Nell’anno 2024 sono subentrate delle modifiche in merito all’importo del ticket licenziamento (o contributo NASpI) che spetta ad un (ex) lavoratore per le cessazione dell’attività lavorativa, ma con diritto alla disoccupazione.
Con ticket licenziamento si intende il contributo che il datore di lavoro è tenuto a versare all’INPS nel caso in cui si verifichi una cessazione di rapporto di lavoro dipendente a tempo indeterminato (avente diritto alla NASpI). L’importo si adegua ogni anno ai dati sull’inflazione, in quanto è legato al trattamento di disoccupazione. Con il messaggio 531 del 7 febbraio 2024, l’INPS recepisce l’importo massimo relativo al corrente anno. In merito a questa circolare si può dire che il ticket ammonta a 635,67 euro annuali, per un importo massimo pari a 1907,01 per il triennio di anzianità. Di seguito un analisi nel dettaglio con le dovute eccezioni e precisazioni.
Cosa rappresenta il ticket licenziamento
Il ticket licenziamento finanzia l‘indennità di disoccupazione e il datore di lavoro è tenuto al versamento, questo a prescindere che il dipendente che ha cessato la sua attività lavorativa faccia richiesta di NASpI. Questo contributo è stato introdotto con l’articolo 2, commi 31-35, della Legge n. 92/2012 e deve essere pagato sempre in caso di interruzione di lavoro a tempo indeterminato.

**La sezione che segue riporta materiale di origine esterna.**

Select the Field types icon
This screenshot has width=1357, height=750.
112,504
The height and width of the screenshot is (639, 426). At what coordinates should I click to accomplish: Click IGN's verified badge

Inoltre, occorre precisare che il ticket licenziamento, oltre che per il licenziamento stesso, è dovuto anche in caso di: dimissioni per giusta causa, dimissioni durante la maternità, risoluzione consensuale a seguito della conciliazione obbligatoria presso la Direzione Territoriale del Lavoro quando il datore intende licenziare per giustificato motivo oggettivo.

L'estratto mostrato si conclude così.